*Problema planteado A:* Resume en dos oraciones el texto sobre Caracas.
*Problema planteado B:* Reproduce tal cual el fragmento del texto sobre Caracas que arranca en las palabras "El Arco de la" y concluye tras "todos los venezolanos.".
*Problema planteado C:*
Contesta estas preguntas según el texto sobre Caracas:
(i) ¿Qué parece el Arco de la Federación cuando se le contempla con ojos de artista?
(ii) Según el lector que objeta, ¿en qué se quiere convertir a Caracas?
(iii) ¿Qué dice el texto que es Caracas dentro de la familia venezolana?

*Texto de lectura:*

El Arco de la Federación, cuando se le contempla con ojos de artista, más parece monumento anunciador de ruina, que un arco triunfal
Por último, un lector que debe ser viejo y economista, o viejo economista, nos objeta, que para transformar a Caracas del modo que dijimos se necesitan millones que debieran gastarse proporcionalmente en embellecer todas las ciudades de la República, queremos malgastarlos (así dice) en hacer de Caracas un París chico.
¿Qué se requieren millones? Ya sabríamos buscarlos donde los hay. ¿Qué sería malgastarlos? Eso no. Caracas es la metrópoli; como dijéramos la casa principal de la familia venezolana, y el salón de recibo de la casa. Bella, sería el lugar de delicias: grande y rica, motivo de orgullo de todos los venezolanos.

*Datos del conjunto:*

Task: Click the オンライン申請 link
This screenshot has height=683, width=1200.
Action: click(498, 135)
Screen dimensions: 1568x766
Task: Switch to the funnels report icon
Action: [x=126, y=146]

*Respuesta correcta A:* Un lector objeta que transformar Caracas exigiría millones que deberían repartirse para embellecer todas las ciudades de la República y que se quiere malgastarlos en hacer de la capital un París chico. Se le responde que los millones se sabrían buscar y que no sería malgastarlos, pues Caracas es la metrópoli, la casa principal de la familia venezolana, y grande y rica sería motivo de orgullo para todos los venezolanos.

*Respuesta correcta B:*
El Arco de la Federación, cuando se le contempla con ojos de artista, más parece monumento anunciador de ruina, que un arco triunfal
Por último, un lector que debe ser viejo y economista, o viejo economista, nos objeta, que para transformar a Caracas del modo que dijimos se necesitan millones que debieran gastarse proporcionalmente en embellecer todas las ciudades de la República, queremos malgastarlos (así dice) en hacer de Caracas un París chico.
¿Qué se requieren millones? Ya sabríamos buscarlos donde los hay. ¿Qué sería malgastarlos? Eso no. Caracas es la metrópoli; como dijéramos la casa principal de la familia venezolana, y el salón de recibo de la casa. Bella, sería el lugar de delicias: grande y rica, motivo de orgullo de todos los venezolanos.

*Respuesta correcta C:*
(i) Más parece un monumento anunciador de ruina que un arco triunfal.
(ii) En un París chico.
(iii) La casa principal de la familia venezolana y el salón de recibo de la casa.